A class of pre-mRNAs that are efficiently processed (spliced) in HeLa extracts depleted for U1 snRNP (delta U1 extracts) without the addition of excess SR proteins contrasts with other pre-mRNAs that can be spliced only when high concentrations of SR splicing factors are added. The members of this class comprise both a naturally occurring pre-mRNA, from the Drosophila Fushi tarazu gene, and a chimera containing sequences from two different pre-mRNAs that individually are dependent upon either U1 snRNP or excess SR proteins. Several sequence elements account for the variations in dependence on U1 snRNP and SR proteins for splicing. In one pre-mRNA, a single element is found adjacent to the branch site. In the other, two elements flanking the 5' splice site are critical. This U1-independent splicing reaction may provide a mechanism for cells to control the extent of processing of different classes of pre-mRNAs in response to altered activities of SR proteins, and furthermore suggests that U1 snRNP-independent splicing may not be uncommon (Crispino, 1996).

One class of localized transcripts is encoded by the zygotic Drosophila pair-rule genes [including fushi tarazu and hairy (h)], which are required to establish reiterated (segmental) embryonic pattern. Pair-rule transcripts are transcribed in the syncytial blastoderm embryo as seven distinct transverse stripes along the anterior/posterior axis. At this stage, a monolayer of nuclei at the embryonic surface subdivides the cortical cytoplasm ('periplasm') into apical and basal compartments.
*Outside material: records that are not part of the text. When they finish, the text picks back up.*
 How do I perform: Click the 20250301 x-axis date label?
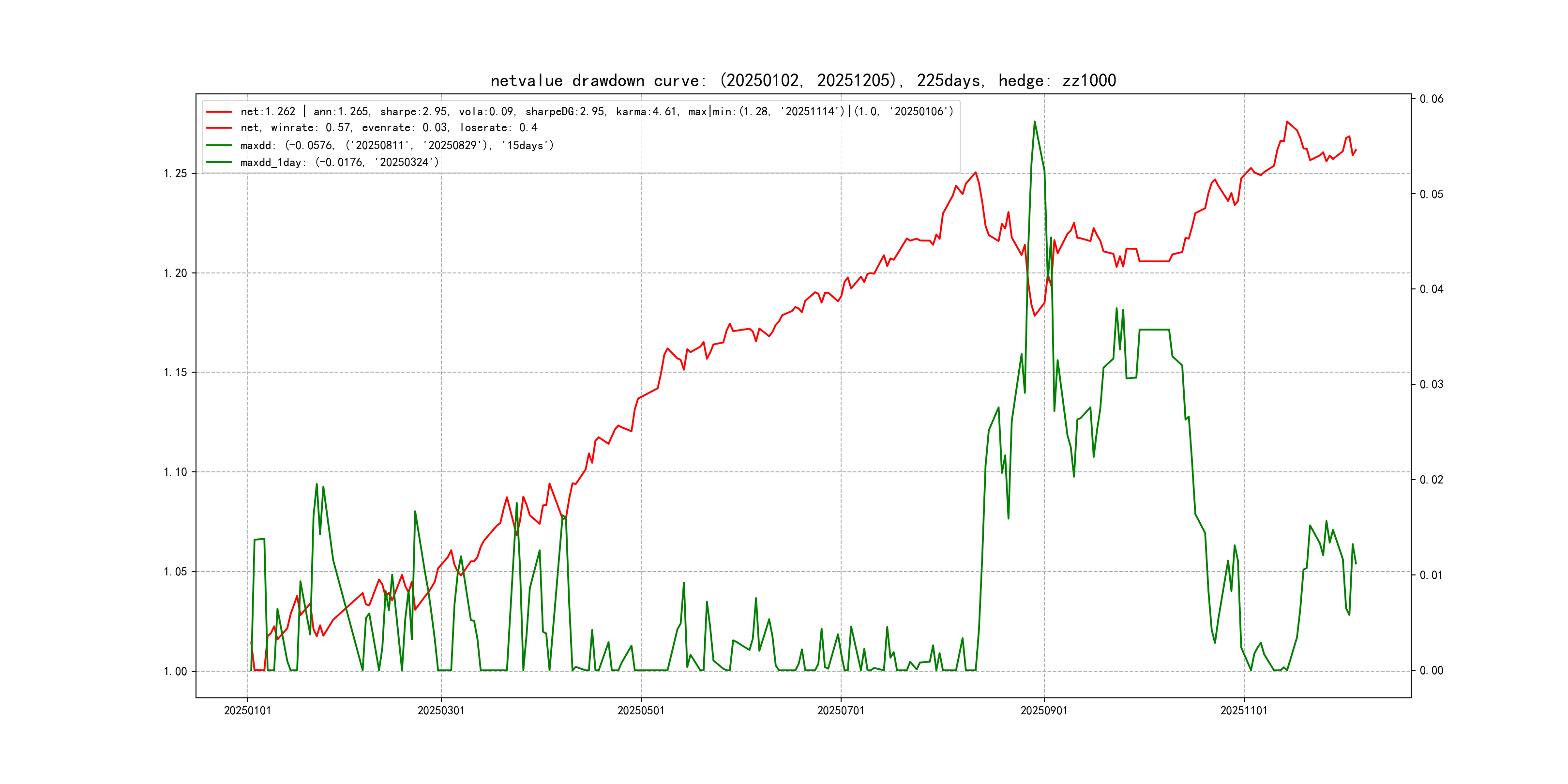click(x=441, y=710)
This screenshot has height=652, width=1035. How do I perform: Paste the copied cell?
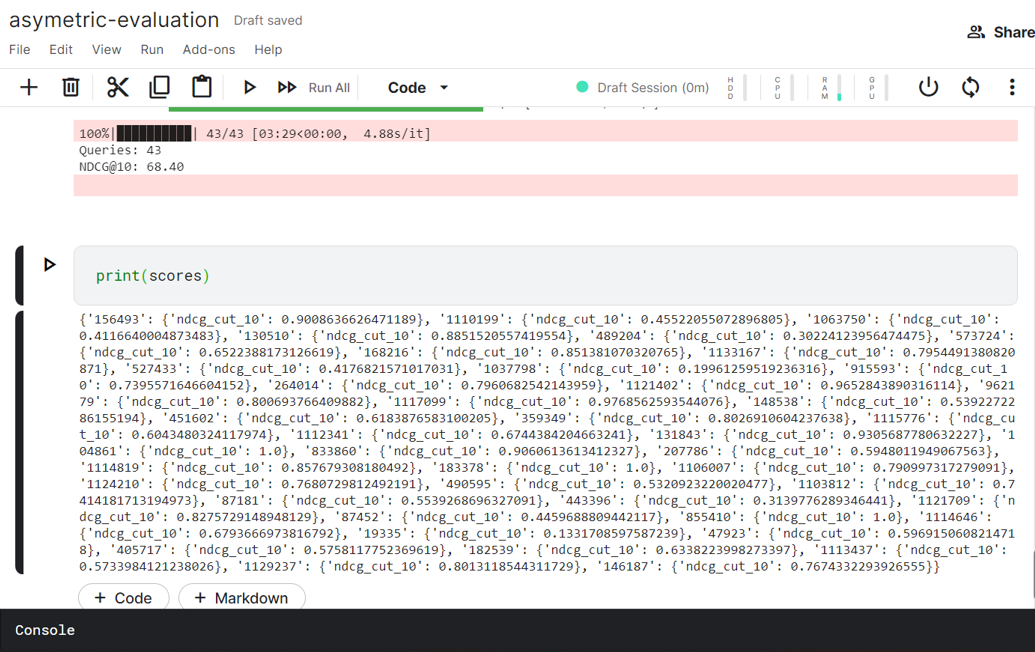(x=201, y=87)
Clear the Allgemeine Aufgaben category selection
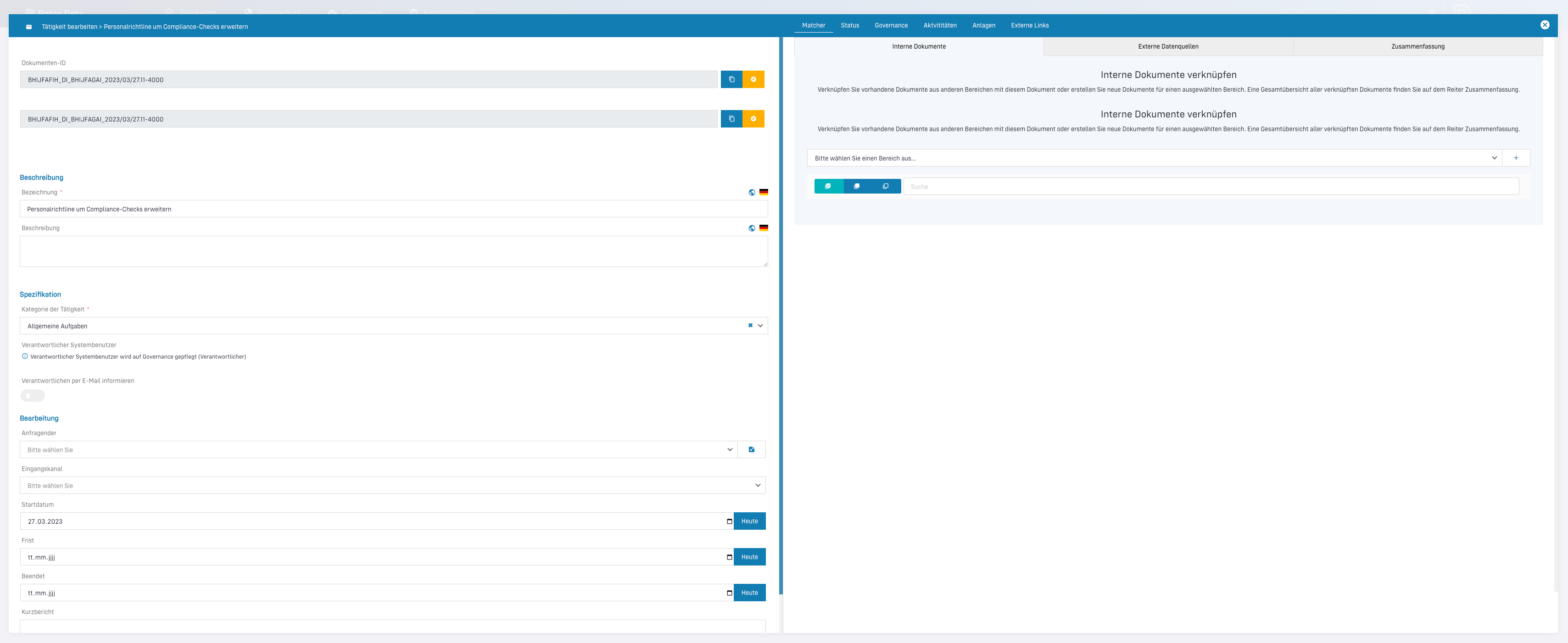 (750, 326)
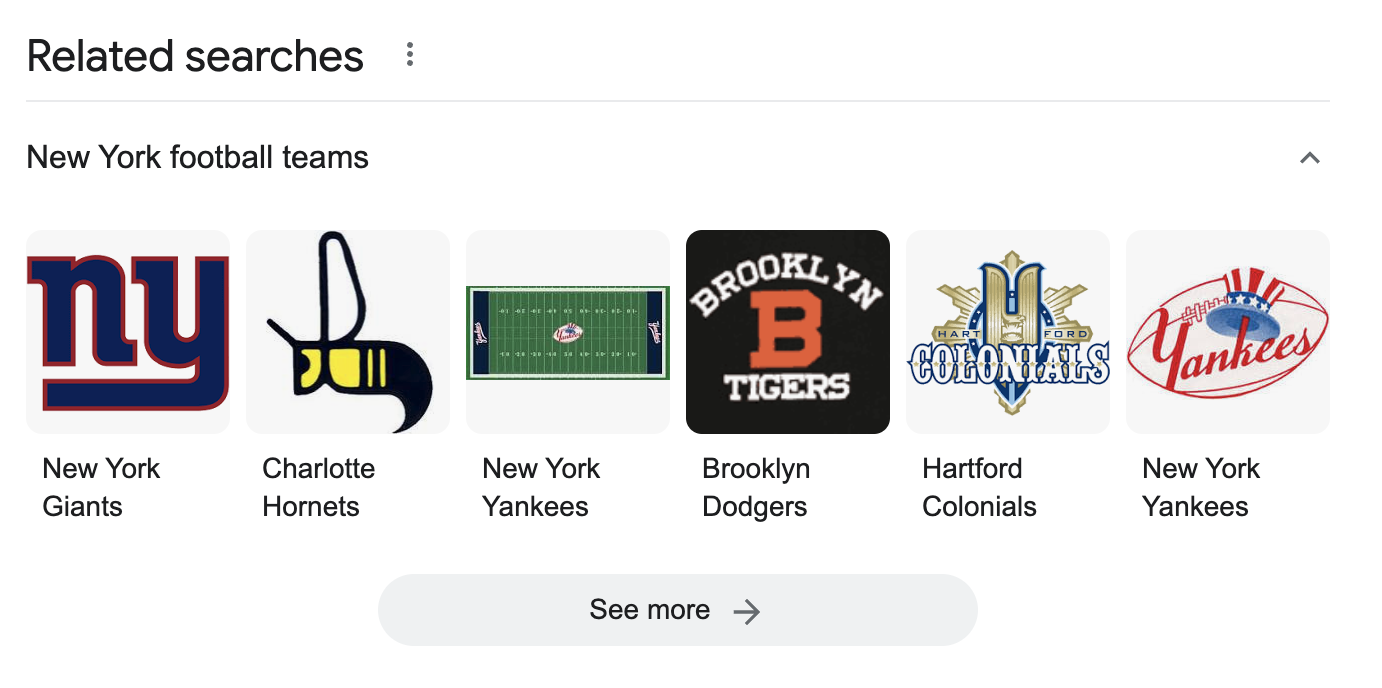The width and height of the screenshot is (1382, 688).
Task: Click New York Yankees label under field image
Action: (540, 487)
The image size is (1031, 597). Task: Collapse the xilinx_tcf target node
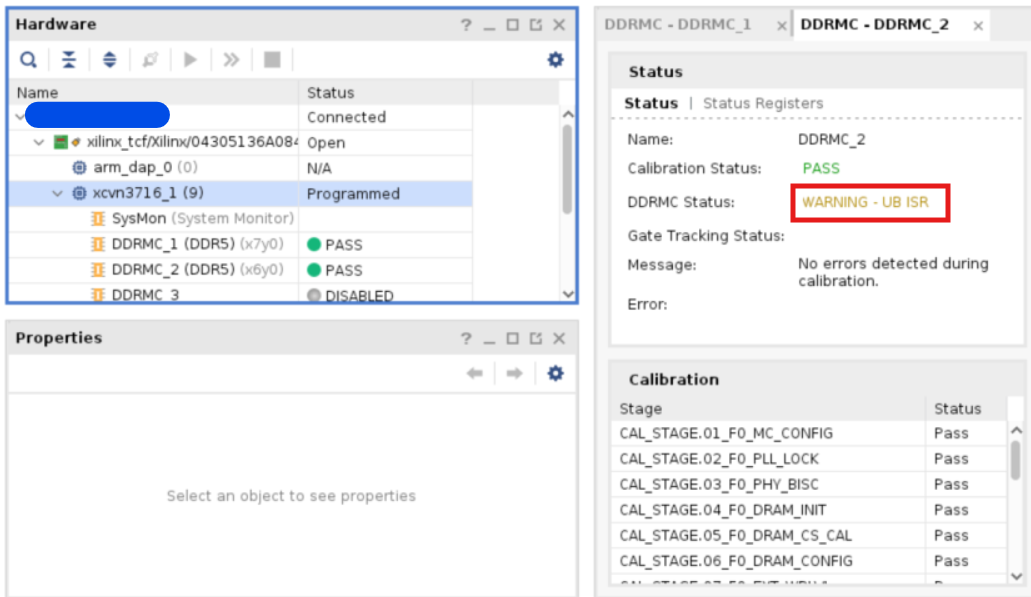tap(39, 142)
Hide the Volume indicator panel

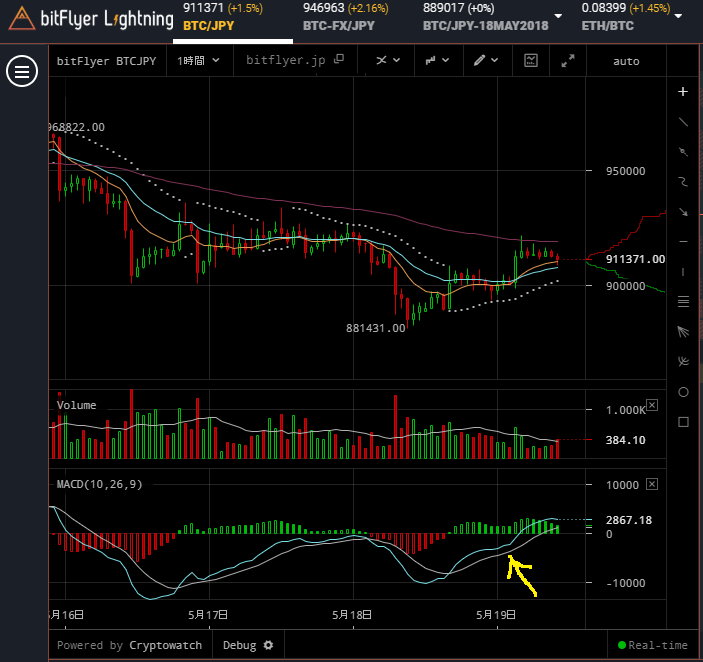652,405

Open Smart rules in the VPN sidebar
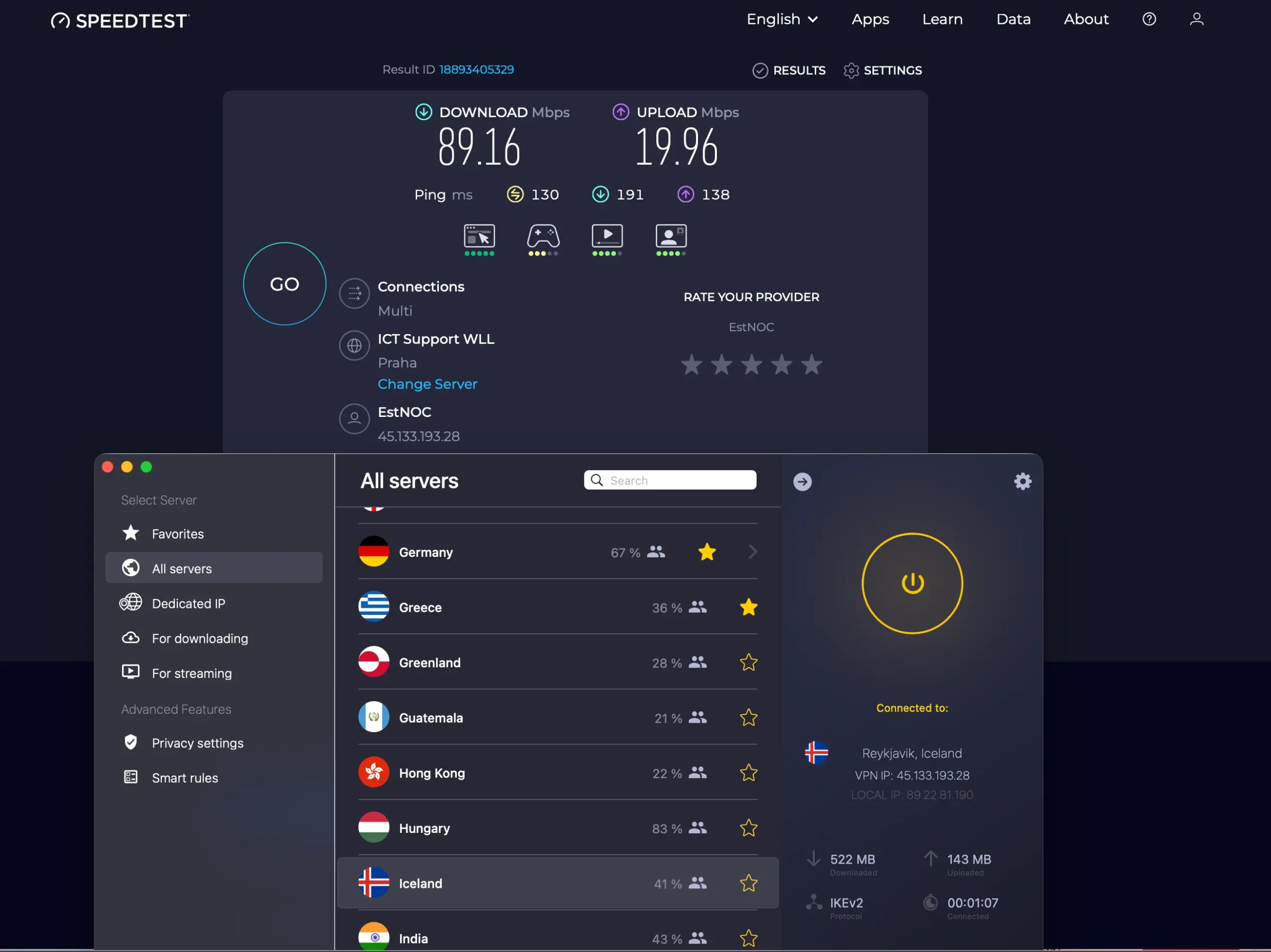pyautogui.click(x=185, y=777)
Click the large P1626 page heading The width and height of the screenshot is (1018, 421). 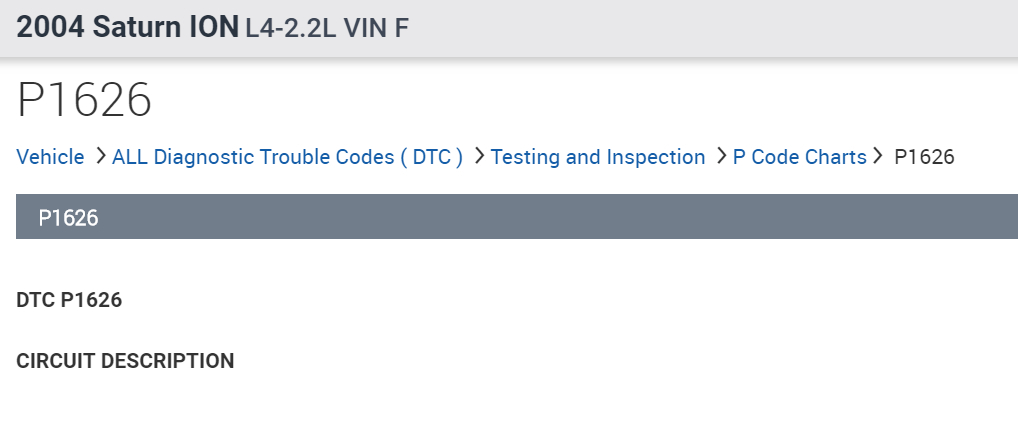point(85,100)
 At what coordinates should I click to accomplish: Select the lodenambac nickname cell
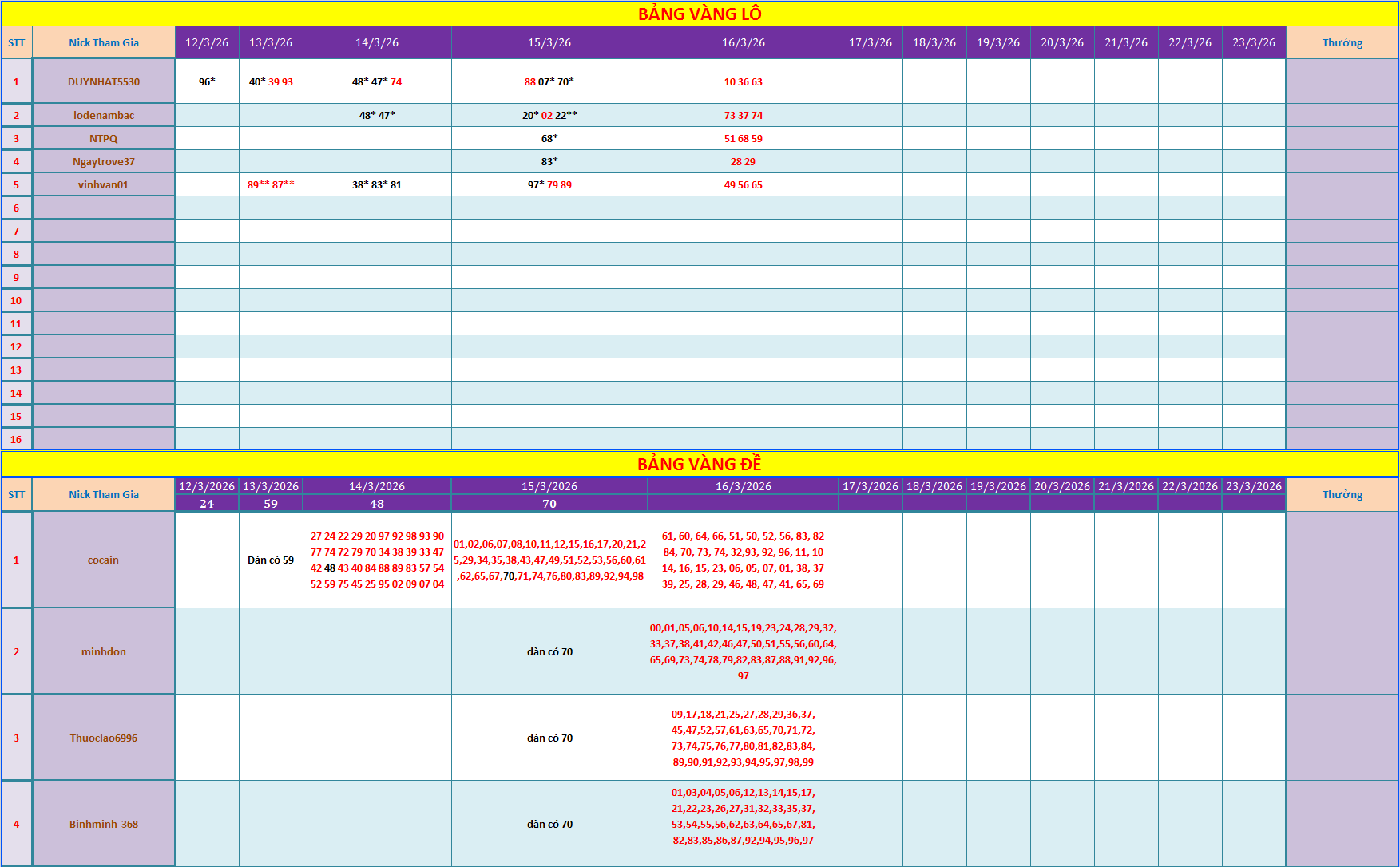click(104, 115)
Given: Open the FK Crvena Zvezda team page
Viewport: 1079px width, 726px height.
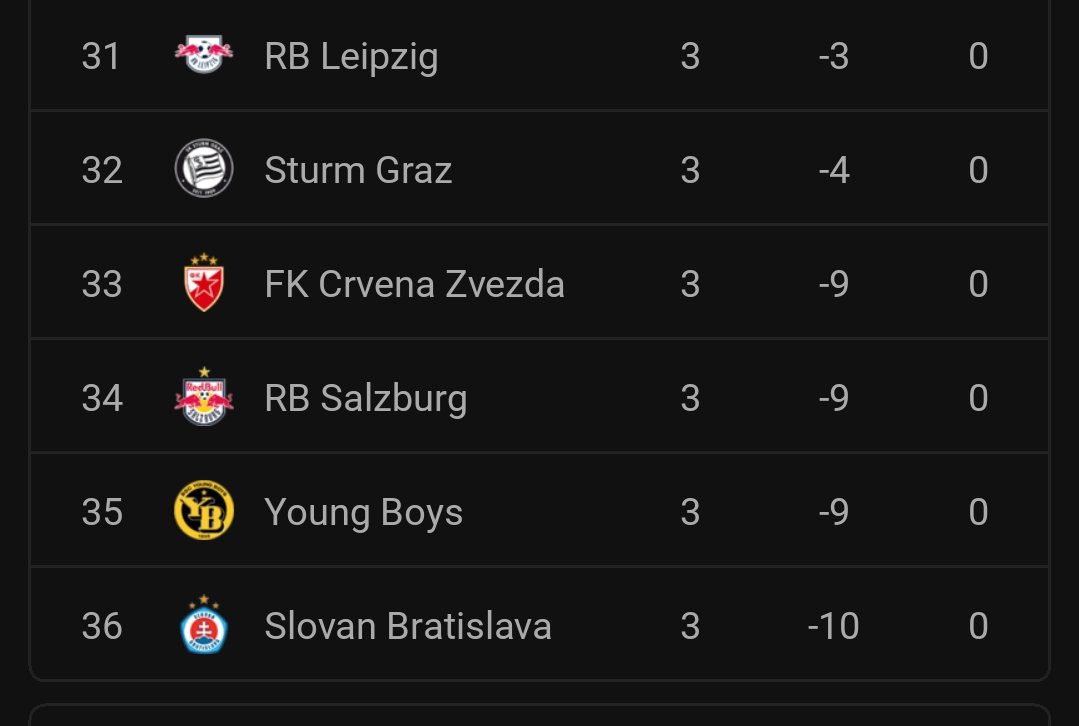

Most zygotic transcripts do not localize to a specific periplasmic compartment in blastoderm embryos, but pair-rule transcripts accumulate exclusively in the apical periplasm. The function of this localization is not yet established, although it may serve to restrict protein diffusion within the syncytial embryo. Several lines of evidence have argued against pair-rule transcripts localizing by cytoplasmic transport. (1) Pair-rule mRNAs are not detectable in the basal cytoplasm, even after extensive overstaining or stabilization of transcripts. (2) Pair-rule transcripts are extremely unstable (t1/2 6.5 min), so they are more likely to localize directly and rapidly. Stabilizing the transcripts does not prevent localization, showing that their selective accumulation is not due to selective degradation of basal transcripts. These observations have led to the proposal that Drosophila pair-rule transcripts localize directly (i.e., by selective [vectorial] export through one side of the nuclear envelope) (Francis-Lang, 1996). (3) Further evidence for this model comes from experiments examining aneuploid blastoderm embryos, in which pair-rule transcripts localize apically to displaced internalized nuclei (Francis-Lang, 1996): this indicates linkage between the nucleus and sites of transcript localization. Evidence connecting transcription and localization comes from studies showing that bcd transcripts localize apically only in cells where they are being synthesized. bcd transcripts are made in nurse cells, before being transported into the adjacent oocyte where they localize anteriorly. Maternal bcd transcripts localize apically to nuclei in nurse cells but not in the mature egg. Zygotic transcripts with a bcd 3'-untranslated region (3'UTR) localize apically in blastoderm embryos. Together, these results indicate that the bcd apical localization signal only operates when coupled with synthesis (Lall, 1999 and references).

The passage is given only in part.